Lots of tools, lots of results, now what?
Depending on your organization’s size and structure, someone in your organization is running all these tests and getting a lot of results. In a perfect world, security teams would sort through and prioritize the issues for development, but these teams lack sufficient resources (and time) to do so. Therefore, development is left to sort through the potential issues identified by the tools. While they provide valuable insight into your codebase, these application security testing tools can end up clogging up development teams’ bug reports with extraneous and unvetted “issues.”
The question isn’t whether or not there are any vulnerabilities — there are — it’s sorting through the noise to figure out which are the severe bugs and how to fix them. Veracode’s State of Software Security (Volume 11) shows that the flaw density increases exponentially per megabyte; in other words, the number of flaws per megabyte of code correlates directly to the overall size of the application. And applications today are big, and they’re getting bigger. In a 100 MB app, Veracode scans indicate that you’ll have about 2000 vulnerabilities.
Development and security teams alike know that there are bugs and flaws in applications, and they treat different types of issues differently. Some are an easy fix, others can wait for another release, while others are severe vulnerabilities and need more rapid remediation. Organizations can’t afford to sort through 2,000 vulnerabilities — they need to know which 5, 10, or 25 are the most critical and which they can safely ignore.
Veracode’s information comes from scanning 130,000 applications over a 12 month period. From an open source perspective, Synopsys’s 2020 Open Source Security and Risk Analysis Report showed that 75% of codebases contained vulnerabilities, and 49% contained high risk vulnerabilities.
These reports, while a helpful overview of the results of scanning codebases over the previous year, can’t give your teams insight into the results from your application security testing tools and additional results from manual testing. You’re still faced with a lot of results and the need to aggregate them. Once you’ve aggregated all results, you need to normalize them if you want to make decisions about the actual risks you face.
Finding your most critical vulnerabilities starts with removing noise
Even after you’ve aggregated and normalized your results, probably only a fraction of the potentially thousands of issues are worth the time and effort necessary to remediate them. Application security teams have to comb through the remaining results from software security testing tools and triage them — flagging the ones that must be fixed, weeding out the false positives, and suppressing issues that don’t meet the application’s risk threshold.

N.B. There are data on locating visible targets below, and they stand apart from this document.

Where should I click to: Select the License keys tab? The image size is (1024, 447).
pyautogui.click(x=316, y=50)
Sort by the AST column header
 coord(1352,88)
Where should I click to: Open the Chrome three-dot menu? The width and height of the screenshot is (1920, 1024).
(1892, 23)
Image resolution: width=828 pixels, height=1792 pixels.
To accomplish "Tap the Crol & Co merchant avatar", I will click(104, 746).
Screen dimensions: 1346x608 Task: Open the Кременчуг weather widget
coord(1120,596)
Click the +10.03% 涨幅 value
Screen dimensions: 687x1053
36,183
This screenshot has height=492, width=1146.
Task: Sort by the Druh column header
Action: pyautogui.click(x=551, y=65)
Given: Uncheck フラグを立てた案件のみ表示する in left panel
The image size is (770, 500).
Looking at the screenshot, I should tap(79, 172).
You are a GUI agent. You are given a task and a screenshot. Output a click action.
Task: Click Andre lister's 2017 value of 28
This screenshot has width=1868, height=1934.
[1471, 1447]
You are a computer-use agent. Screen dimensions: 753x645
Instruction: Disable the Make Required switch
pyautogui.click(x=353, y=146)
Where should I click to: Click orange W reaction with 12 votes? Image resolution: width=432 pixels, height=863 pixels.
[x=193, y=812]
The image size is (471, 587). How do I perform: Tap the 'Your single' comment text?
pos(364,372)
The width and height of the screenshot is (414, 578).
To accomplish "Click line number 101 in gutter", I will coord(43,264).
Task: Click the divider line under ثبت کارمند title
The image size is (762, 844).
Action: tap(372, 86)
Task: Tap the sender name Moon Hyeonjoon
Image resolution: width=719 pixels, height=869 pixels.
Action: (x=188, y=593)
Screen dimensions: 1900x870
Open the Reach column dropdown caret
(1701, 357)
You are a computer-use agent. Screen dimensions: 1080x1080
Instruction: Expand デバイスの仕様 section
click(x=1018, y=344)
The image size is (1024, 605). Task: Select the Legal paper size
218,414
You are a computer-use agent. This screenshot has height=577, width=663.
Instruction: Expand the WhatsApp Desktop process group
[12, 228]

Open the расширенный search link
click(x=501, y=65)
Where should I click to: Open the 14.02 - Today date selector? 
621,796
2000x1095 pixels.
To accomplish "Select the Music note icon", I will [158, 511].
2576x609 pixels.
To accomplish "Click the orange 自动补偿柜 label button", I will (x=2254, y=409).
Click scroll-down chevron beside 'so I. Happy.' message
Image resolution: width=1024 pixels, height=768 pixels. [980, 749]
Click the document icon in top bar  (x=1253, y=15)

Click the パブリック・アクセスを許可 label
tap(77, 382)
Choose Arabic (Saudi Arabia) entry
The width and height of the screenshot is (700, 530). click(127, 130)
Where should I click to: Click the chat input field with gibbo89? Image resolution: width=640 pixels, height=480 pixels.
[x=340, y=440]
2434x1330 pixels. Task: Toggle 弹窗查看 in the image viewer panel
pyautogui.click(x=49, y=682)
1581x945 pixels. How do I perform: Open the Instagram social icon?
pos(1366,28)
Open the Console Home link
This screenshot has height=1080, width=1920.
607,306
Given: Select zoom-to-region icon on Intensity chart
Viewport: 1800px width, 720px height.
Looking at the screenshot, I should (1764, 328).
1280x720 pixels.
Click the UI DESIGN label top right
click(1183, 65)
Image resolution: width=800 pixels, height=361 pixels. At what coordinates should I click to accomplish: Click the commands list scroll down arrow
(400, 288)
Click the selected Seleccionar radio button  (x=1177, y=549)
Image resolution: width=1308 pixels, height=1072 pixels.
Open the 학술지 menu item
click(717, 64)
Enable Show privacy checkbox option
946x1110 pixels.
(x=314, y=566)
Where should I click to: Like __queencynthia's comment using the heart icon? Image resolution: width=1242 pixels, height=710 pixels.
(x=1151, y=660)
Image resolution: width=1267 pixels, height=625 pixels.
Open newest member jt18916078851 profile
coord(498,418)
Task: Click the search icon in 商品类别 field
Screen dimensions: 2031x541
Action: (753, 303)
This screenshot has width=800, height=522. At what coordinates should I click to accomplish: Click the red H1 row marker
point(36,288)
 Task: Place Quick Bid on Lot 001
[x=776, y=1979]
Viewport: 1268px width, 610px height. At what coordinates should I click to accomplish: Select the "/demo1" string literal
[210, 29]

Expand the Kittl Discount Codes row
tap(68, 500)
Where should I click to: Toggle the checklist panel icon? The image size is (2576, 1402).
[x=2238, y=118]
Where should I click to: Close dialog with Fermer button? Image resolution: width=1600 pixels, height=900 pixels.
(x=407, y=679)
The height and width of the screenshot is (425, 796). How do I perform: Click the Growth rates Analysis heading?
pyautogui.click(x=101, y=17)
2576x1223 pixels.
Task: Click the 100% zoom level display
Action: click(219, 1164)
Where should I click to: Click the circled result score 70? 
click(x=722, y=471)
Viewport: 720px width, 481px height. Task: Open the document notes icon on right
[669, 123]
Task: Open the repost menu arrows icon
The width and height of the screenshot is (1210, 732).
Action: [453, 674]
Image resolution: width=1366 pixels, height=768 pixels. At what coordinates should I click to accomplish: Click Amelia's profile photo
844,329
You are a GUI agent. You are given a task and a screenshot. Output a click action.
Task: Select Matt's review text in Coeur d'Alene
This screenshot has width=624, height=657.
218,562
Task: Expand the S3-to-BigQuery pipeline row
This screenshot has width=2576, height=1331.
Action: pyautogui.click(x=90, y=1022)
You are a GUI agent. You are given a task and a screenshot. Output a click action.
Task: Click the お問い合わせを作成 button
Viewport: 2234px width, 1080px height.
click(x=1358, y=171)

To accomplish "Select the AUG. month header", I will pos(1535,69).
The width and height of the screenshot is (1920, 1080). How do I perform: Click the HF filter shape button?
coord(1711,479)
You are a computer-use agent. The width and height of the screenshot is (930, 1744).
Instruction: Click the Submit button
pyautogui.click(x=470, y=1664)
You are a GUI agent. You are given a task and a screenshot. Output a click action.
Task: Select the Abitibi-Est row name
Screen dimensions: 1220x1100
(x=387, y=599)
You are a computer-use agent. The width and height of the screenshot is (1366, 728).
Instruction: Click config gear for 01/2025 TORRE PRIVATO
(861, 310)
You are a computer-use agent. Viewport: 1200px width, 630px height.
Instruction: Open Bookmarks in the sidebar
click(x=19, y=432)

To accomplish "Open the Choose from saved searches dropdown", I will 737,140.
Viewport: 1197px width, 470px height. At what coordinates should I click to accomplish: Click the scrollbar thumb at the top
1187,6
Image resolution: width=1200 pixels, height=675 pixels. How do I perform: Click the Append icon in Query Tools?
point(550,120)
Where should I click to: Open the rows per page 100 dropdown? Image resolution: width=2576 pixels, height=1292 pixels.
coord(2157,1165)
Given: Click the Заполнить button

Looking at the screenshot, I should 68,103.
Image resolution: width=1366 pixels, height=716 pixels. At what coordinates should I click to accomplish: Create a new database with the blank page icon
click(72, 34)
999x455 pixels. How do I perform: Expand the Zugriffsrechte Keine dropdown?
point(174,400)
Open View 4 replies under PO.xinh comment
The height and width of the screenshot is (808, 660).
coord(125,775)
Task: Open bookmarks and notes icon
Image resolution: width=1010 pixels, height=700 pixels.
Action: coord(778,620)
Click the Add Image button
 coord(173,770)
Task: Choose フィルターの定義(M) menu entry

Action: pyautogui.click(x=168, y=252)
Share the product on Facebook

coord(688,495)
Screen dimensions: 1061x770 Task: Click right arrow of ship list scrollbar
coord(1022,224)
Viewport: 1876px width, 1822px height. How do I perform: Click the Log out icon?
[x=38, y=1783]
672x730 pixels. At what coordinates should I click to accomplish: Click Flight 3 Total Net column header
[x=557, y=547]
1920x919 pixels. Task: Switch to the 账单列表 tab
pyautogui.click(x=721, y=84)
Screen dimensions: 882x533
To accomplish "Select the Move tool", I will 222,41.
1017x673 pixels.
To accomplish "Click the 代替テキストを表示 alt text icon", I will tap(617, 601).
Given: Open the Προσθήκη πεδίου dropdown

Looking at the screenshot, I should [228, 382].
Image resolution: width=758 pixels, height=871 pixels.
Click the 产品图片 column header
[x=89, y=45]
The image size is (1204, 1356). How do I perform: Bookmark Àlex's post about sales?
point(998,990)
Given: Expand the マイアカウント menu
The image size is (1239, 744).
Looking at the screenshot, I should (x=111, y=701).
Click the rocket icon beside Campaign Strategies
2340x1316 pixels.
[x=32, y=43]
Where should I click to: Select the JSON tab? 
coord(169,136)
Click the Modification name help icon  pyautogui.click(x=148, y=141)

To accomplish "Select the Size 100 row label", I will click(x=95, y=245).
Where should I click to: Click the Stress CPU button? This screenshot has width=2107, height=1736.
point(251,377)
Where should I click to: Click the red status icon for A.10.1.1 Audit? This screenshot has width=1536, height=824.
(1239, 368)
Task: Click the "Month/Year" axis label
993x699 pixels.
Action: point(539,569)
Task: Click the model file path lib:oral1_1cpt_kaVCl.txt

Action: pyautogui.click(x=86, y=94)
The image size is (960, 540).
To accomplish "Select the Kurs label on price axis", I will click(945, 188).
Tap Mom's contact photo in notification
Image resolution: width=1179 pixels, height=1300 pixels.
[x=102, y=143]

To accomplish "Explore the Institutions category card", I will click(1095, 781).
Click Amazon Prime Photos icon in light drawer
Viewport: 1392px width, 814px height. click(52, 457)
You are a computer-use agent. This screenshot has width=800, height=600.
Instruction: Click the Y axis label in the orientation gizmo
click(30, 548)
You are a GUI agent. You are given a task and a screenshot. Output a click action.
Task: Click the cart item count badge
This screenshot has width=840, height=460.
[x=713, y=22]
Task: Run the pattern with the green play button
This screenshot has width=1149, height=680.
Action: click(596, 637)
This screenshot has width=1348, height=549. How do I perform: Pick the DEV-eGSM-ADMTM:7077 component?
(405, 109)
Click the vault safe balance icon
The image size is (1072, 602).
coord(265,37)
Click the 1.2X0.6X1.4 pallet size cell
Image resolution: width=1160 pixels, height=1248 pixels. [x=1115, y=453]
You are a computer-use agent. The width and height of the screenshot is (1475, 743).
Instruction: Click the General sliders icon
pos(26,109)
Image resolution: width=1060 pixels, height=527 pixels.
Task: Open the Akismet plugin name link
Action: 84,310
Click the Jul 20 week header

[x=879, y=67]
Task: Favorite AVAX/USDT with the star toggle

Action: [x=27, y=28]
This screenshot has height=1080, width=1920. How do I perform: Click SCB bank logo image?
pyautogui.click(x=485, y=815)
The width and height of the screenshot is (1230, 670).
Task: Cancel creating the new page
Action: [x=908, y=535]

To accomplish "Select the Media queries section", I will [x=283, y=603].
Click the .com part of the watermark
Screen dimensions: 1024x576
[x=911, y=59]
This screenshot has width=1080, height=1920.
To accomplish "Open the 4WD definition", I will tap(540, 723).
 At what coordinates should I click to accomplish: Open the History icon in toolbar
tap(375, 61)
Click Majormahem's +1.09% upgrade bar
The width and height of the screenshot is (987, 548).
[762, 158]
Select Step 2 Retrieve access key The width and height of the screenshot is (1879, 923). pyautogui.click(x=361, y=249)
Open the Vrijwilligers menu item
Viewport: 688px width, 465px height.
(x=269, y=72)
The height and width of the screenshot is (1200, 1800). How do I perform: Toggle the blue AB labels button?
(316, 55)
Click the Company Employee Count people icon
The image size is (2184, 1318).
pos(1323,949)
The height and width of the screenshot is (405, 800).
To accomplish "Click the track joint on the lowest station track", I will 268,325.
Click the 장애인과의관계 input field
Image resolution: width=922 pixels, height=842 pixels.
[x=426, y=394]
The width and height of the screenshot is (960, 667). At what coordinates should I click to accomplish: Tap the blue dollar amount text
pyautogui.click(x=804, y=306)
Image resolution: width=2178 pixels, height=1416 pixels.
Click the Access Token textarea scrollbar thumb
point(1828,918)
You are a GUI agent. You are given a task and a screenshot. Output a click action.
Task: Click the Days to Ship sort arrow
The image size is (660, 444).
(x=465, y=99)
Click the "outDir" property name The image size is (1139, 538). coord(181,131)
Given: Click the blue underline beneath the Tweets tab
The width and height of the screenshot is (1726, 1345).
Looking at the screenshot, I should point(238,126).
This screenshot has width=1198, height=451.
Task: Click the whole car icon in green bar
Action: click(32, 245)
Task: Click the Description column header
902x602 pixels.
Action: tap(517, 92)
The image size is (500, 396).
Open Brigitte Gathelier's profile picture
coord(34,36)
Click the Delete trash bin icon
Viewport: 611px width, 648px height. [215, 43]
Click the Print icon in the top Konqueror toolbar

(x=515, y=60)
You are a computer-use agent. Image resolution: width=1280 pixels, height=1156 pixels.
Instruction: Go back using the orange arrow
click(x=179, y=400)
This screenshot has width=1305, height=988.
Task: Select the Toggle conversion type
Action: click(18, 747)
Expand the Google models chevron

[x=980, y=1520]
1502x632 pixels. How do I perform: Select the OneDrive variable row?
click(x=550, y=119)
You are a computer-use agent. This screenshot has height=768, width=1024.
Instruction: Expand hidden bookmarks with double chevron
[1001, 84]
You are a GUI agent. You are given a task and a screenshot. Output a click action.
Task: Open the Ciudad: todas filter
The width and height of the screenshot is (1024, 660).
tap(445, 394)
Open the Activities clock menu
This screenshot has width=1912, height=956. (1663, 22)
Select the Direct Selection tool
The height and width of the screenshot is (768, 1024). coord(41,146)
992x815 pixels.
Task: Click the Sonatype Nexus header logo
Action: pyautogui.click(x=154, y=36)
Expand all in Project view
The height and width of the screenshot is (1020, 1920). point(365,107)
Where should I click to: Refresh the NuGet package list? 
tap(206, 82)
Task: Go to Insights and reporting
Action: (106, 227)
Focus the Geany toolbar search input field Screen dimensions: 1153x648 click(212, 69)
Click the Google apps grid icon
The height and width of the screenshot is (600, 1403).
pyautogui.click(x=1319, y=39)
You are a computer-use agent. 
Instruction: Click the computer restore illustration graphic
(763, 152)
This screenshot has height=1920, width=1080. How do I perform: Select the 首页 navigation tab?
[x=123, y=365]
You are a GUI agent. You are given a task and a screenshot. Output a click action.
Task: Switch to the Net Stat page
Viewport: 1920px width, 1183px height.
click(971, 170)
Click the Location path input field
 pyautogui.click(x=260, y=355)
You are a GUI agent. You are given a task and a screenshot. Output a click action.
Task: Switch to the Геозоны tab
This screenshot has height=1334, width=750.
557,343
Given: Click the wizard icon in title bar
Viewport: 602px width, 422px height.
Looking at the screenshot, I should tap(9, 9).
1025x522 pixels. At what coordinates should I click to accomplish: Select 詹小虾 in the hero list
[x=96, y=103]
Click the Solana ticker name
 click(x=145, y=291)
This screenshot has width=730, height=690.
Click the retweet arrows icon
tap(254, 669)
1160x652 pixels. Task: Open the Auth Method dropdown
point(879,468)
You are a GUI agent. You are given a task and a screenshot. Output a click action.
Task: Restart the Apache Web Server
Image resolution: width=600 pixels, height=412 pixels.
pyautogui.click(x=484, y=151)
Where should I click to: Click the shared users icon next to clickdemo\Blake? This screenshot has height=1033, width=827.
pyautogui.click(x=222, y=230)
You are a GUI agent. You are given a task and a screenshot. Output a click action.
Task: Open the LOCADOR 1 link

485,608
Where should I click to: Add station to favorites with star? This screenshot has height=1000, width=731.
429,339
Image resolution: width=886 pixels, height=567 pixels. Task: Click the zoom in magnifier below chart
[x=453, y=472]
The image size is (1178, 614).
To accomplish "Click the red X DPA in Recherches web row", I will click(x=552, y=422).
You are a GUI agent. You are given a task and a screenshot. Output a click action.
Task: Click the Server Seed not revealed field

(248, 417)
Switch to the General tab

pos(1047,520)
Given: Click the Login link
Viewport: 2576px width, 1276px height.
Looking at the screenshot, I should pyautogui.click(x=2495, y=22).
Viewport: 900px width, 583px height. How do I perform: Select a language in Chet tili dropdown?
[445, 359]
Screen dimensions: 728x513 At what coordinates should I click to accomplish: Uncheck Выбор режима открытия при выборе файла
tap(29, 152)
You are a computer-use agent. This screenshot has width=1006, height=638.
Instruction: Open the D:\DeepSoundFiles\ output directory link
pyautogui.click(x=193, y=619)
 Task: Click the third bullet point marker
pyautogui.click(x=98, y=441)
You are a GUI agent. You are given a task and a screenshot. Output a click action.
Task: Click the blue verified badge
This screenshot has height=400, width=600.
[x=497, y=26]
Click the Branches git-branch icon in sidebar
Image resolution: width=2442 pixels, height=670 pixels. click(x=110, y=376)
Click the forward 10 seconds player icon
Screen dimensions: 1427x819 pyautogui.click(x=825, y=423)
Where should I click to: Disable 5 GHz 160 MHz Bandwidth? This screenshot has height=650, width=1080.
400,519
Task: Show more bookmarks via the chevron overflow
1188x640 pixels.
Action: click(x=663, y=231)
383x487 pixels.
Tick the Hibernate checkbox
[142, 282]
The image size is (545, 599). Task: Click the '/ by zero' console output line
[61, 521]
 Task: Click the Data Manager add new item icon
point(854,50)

Unfortunately, this process is time-consuming, repetitive, tedious, and doesn’t scale, particularly in today’s rapid deployment environment. Luckily, machine learning can automate the triage process, determining which issues to prioritize and which to suppress based on your team’s past decisions for each application or class of applications. This allows security and development to focus on only those issues that pose the greatest threats to your goals rather than duplicating efforts over and over again.